« Nous sommes la dernière génération qui peut admirer les restes de glaciers »
Les glaciers de la Slovénie ont déjà disparu : moins de glace signifie plus de dangers en montagne et moins d’eau pour la population locale. Les zones glaciaires se réchauffent encore plus rapidement que les autres. Cela se répercute sur la vie quotidienne des habitant·e·s de régions montagneuses, mais également dans les villes telles que Ljubljana, comme nous l’explique le géographe slovène Miha Pavšek dans une interview avec Alpenscène.
Qu’est-ce qui vous fascine dans les glaciers ?
C’est l’alpinisme qui a éveillé mon intérêt pour les glaciers. Depuis que je suis petit, je vais régulièrement à la montagne. J’ai connu mes premières expériences sur des glaciers lorsque j’étais lycéen puis étudiant en 1987, sur le glacier du Triglav. Ma première visite officielle sur les glaciers en contrebas du Triglav et du Skuta remonte à trois décennies, en 1994.
Êtes-vous aujourd’hui toujours aussi émerveillé ou plutôt inquiet ?
Je continue d’être fasciné. Il y a toujours quelque chose de nouveau, de différent, d’intéressant, d’inspirant ; quelque chose que l’on n’a pas encore vu, mesuré, analysé ou étudié ! Mais il est vrai que je suis de plus en plus inquiet, car il semble que les dernières surfaces glaciaires de notre partie des Alpes vont bientôt disparaître.
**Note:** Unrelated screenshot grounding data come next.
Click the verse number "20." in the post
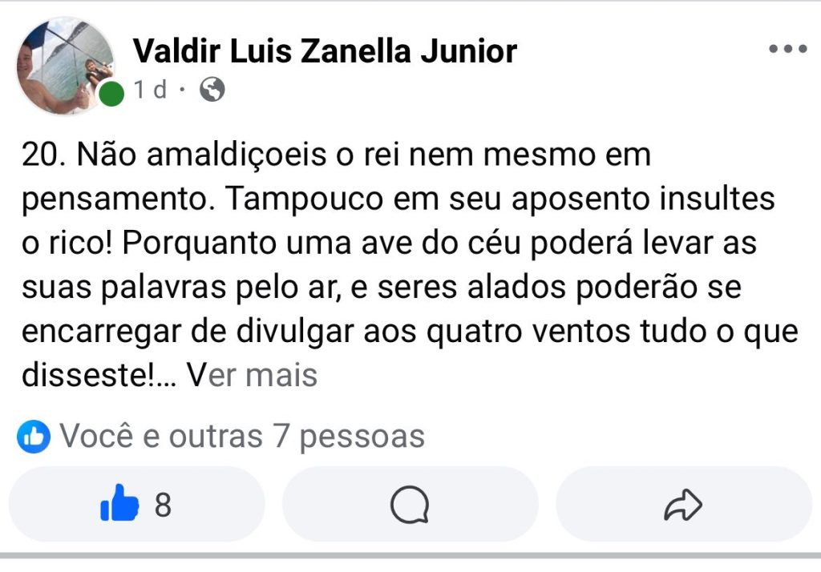 point(45,155)
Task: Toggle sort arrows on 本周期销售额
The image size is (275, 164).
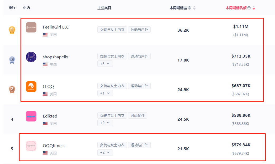Action: pyautogui.click(x=254, y=8)
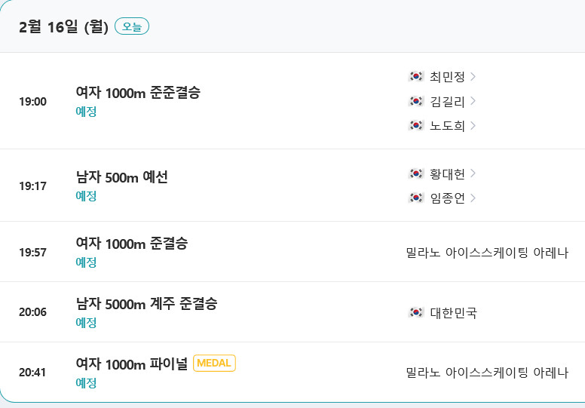Select 남자 5000m 계주 준결승 event
This screenshot has width=585, height=408.
(x=146, y=304)
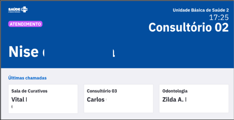Select the purple ATENDIMENTO badge
Screen dimensions: 234x120
coord(25,24)
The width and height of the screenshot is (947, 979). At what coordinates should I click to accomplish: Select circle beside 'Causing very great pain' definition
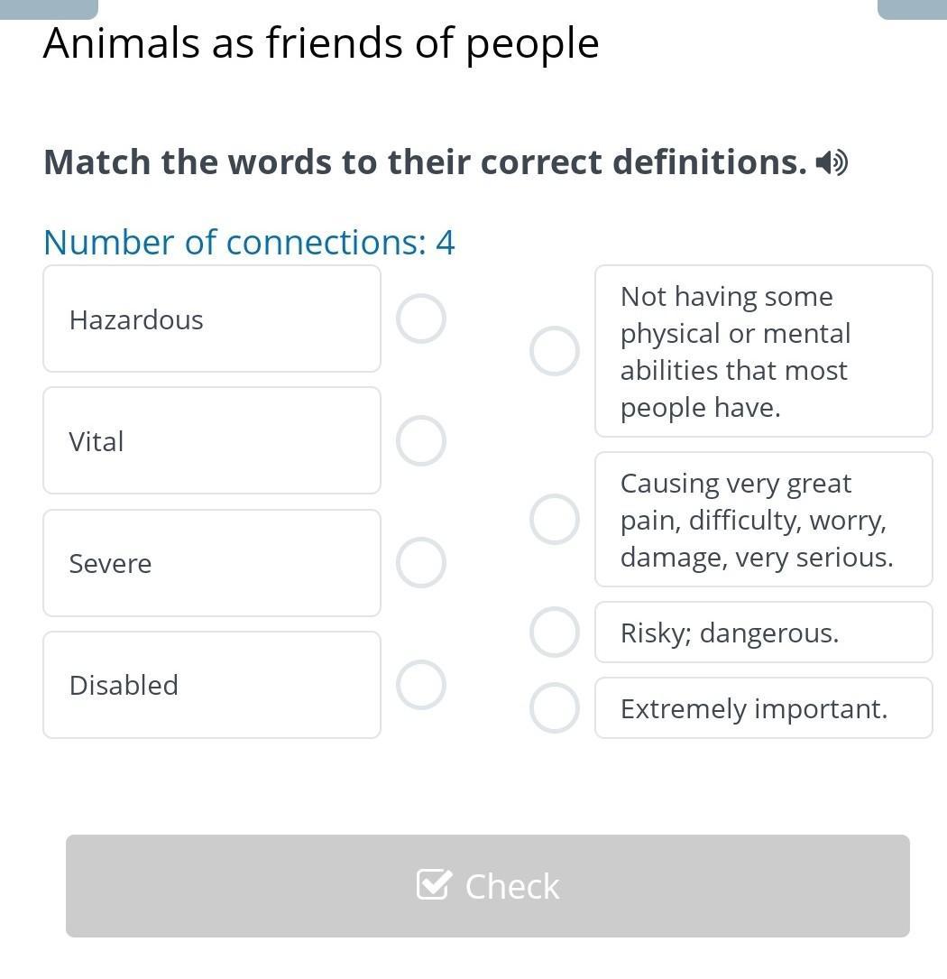click(555, 520)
Quelle est la situation des glaciers slovènes et qu’est-ce qui les différencie de ceux des autres régions alpines ?
Les derniers mouvements des glaces et crevasses – les traits les plus caractéristiques des vrais glaciers – ont été observés dans les années 1980 sur les glaciers slovènes, plus précisément sur leurs restes sous le Triglav et le Skuta. Dans les Alpes, qui se réchauffent plus rapidement que d’autres régions et chaînes de montagnes, les glaciers sont encore plus sensibles aux effets du changement climatique. Il est ici moins question des changements eux-mêmes que de savoir combien de temps encore les dernières surfaces glaciaires existeront.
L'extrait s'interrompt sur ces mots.